» Work to complete
In the CrowdStrike article below, set down word for word the stretch from "Especially, he asserts, when" through "Next-Gen SIEM offering.".

» Supplied text
CrowdStrike’s Bet on SIEM Services
A first-ever services partner program highlights how important MSPs are in the vendor’s its past, present, and future.
As I wrote elsewhere recently, insurers like ESET’s devotion to left-of-boom prevention. That’s not the only thing insurers they like about the company, however. They also appreciate how much data they get from the company’s platform, which spans from endpoint protection and mobile threat defense to cloud application protection, MFA, and beyond.
And as we’ve stated before, insurers are far from alone in having a soft spot for platforms. MSPs love them too. “Having everything done from just one provider is the simplest and the cheapest for them,” says Juraj Debski, ESET’s chief product officer. “It’s basically a win-win situation.”
Count CrowdStrike, a company with a sprawling, deeply integrated platform of its own, among the winners in that equation, according to Daniel Bernard (pictured above), the company’s chief business officer. Revenue was up 29% to $3.95 billion in the fiscal year concluded this January. Partners accounted for 60% of that business.
“Consolidation is really what’s happening in the security market,” Bernard explains. “Partners are saying, ‘I want to place a few bets versus 70-plus bets.’”
Especially, he asserts, when the few bets involve a platform with 29 modules and just one agent used by what CrowdStrike says is 300 members of the Fortune 500. “The product wins,” Bernard says.
Much like ESET, CrowdStrike has its eye squarely on services, albeit professional services in its case. During its 2025 Americas Partner Symposium in Park City, Utah, last week, the company introduced a first-ever partner program aimed at rewarding MSPs, MSSPs, and integrators for helping end users replace outdated SIEM solutions with CrowdStrike’s Falcon Next-Gen SIEM offering.
“We’re getting a lot more programmatic to help partners that do some services capture the opportunity that Next-Gen SIEM is today in the market and will be for the next couple years,” says Bernard, adding that the CrowdStrike product has displaced over 2,000 existing deployments since its introduction roughly a year ago. That’s just a fraction of a much larger addressable market, he continues.
“We want partners to be involved in and to help drive the SIEM transformation,” Bernard says. “That’s the opportunity.”
The outage last summer that briefly made CrowdStrike infamous (and that CrowdStrike handled about as well as one can under such circumstances, I’ve argued in the past) hasn’t dissuaded partners from going after such opportunities alongside the company.
“Partners are doing more with us than they’ve ever done before,” Bernard insists. “Great companies and great teams either rise to the occasion or fall apart, and I think if anything, our last year showed our ecosystem that they were betting on the right horse.”

Collected data:
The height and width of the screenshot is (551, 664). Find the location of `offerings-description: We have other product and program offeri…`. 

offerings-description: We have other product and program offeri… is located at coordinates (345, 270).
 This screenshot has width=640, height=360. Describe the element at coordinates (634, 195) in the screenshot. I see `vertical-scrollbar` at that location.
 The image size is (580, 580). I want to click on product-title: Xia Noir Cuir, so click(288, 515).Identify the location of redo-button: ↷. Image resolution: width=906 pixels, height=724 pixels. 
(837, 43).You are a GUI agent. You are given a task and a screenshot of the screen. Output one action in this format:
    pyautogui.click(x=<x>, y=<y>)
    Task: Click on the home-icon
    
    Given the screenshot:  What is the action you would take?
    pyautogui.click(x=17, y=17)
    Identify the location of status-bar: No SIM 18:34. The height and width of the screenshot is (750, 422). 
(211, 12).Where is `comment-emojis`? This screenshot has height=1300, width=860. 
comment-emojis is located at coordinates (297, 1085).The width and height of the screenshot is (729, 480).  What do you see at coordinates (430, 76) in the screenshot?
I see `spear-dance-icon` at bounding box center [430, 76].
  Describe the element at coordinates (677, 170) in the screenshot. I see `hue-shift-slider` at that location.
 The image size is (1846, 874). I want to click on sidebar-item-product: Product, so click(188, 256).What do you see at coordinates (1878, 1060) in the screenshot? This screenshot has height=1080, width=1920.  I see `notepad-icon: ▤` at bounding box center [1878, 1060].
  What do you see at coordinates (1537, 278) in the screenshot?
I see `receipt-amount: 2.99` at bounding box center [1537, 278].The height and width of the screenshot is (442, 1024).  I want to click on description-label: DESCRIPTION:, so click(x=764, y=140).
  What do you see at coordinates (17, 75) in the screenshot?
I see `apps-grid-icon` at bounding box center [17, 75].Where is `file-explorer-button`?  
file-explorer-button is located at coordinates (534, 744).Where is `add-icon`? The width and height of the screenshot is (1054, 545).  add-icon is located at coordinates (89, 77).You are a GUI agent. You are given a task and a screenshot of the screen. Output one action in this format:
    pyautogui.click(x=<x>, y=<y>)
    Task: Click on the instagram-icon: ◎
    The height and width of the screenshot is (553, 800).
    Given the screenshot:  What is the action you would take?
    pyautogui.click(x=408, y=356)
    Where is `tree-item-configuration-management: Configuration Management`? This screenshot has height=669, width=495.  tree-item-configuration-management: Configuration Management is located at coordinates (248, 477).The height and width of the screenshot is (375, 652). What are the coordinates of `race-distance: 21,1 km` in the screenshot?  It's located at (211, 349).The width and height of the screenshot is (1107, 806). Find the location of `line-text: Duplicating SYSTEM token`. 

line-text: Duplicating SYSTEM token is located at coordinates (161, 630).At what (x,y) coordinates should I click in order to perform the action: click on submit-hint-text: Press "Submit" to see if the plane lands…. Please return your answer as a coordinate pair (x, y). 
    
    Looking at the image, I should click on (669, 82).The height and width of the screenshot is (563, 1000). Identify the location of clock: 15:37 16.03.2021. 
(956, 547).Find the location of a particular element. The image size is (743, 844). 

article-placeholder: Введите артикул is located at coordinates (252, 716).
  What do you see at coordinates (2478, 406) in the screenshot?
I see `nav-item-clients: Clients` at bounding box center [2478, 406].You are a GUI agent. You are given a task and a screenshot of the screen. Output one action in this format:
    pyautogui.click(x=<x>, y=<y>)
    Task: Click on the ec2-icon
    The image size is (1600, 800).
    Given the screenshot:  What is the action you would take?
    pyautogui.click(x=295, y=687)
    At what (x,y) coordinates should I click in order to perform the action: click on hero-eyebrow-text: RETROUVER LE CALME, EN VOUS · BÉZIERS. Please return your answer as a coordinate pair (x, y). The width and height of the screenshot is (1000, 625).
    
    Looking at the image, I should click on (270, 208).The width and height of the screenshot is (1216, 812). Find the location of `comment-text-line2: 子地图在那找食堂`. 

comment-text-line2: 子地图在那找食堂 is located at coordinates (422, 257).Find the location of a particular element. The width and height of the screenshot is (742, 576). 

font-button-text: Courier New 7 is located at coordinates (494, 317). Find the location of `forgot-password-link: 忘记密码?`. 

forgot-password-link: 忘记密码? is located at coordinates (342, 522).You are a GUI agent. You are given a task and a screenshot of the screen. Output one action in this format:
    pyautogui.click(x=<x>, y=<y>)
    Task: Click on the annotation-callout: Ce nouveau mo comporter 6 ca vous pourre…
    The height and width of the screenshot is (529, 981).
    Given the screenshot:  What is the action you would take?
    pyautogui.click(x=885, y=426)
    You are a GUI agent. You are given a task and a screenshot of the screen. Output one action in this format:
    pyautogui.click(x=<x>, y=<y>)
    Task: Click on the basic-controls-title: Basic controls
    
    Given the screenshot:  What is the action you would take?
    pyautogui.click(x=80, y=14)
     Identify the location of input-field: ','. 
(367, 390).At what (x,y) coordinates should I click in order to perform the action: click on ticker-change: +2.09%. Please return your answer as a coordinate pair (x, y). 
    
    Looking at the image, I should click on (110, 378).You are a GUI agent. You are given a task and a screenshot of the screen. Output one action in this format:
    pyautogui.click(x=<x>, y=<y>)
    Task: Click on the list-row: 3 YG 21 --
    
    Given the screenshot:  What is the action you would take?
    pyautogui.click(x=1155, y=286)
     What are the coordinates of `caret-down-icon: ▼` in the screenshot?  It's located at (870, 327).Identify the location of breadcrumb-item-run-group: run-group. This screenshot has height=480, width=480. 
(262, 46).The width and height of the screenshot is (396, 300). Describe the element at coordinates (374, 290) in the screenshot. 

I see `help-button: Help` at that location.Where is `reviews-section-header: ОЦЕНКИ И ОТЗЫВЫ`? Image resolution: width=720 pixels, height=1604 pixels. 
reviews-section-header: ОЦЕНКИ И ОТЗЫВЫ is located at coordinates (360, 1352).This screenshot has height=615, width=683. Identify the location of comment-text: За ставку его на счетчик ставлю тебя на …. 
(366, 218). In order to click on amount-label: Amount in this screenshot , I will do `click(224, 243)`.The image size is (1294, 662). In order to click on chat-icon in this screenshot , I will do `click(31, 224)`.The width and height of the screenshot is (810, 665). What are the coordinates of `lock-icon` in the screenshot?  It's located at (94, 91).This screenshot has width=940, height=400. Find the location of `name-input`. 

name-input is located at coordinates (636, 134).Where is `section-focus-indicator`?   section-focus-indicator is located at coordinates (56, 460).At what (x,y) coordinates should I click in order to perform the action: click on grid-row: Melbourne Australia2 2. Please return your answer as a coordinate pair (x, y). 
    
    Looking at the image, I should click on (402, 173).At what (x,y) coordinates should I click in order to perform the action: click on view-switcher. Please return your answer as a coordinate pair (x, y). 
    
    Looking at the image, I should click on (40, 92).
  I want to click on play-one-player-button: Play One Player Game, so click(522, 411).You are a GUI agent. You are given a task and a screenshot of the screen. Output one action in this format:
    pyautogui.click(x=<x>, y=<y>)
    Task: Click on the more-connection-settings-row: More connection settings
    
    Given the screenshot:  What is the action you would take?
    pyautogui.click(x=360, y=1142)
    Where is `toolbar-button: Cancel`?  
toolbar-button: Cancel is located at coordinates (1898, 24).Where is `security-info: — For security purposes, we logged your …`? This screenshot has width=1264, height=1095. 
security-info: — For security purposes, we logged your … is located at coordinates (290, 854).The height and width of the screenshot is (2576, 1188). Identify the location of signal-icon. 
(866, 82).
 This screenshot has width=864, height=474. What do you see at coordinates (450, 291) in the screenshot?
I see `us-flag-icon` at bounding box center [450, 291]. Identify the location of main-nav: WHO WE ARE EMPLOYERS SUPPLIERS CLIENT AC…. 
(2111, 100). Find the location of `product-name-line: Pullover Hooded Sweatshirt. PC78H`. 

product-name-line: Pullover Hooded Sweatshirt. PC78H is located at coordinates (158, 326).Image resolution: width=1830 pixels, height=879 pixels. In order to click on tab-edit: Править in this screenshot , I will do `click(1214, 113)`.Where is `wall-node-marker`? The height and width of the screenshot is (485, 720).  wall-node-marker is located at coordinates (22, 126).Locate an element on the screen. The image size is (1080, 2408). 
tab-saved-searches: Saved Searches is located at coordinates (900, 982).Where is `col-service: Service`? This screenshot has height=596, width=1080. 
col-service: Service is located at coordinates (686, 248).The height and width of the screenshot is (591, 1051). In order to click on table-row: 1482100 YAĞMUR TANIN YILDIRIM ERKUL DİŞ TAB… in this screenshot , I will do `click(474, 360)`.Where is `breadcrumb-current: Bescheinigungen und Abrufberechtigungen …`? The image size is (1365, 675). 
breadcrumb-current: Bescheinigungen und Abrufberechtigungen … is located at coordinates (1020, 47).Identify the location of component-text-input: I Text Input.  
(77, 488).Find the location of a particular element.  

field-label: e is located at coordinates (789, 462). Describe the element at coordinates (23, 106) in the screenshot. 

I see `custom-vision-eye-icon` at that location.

» Response to this task
Especially, he asserts, when the few bets involve a platform with 29 modules and just one agent used by what CrowdStrike says is 300 members of the Fortune 500. “The product wins,” Bernard says.
Much like ESET, CrowdStrike has its eye squarely on services, albeit professional services in its case. During its 2025 Americas Partner Symposium in Park City, Utah, last week, the company introduced a first-ever partner program aimed at rewarding MSPs, MSSPs, and integrators for helping end users replace outdated SIEM solutions with CrowdStrike’s Falcon Next-Gen SIEM offering.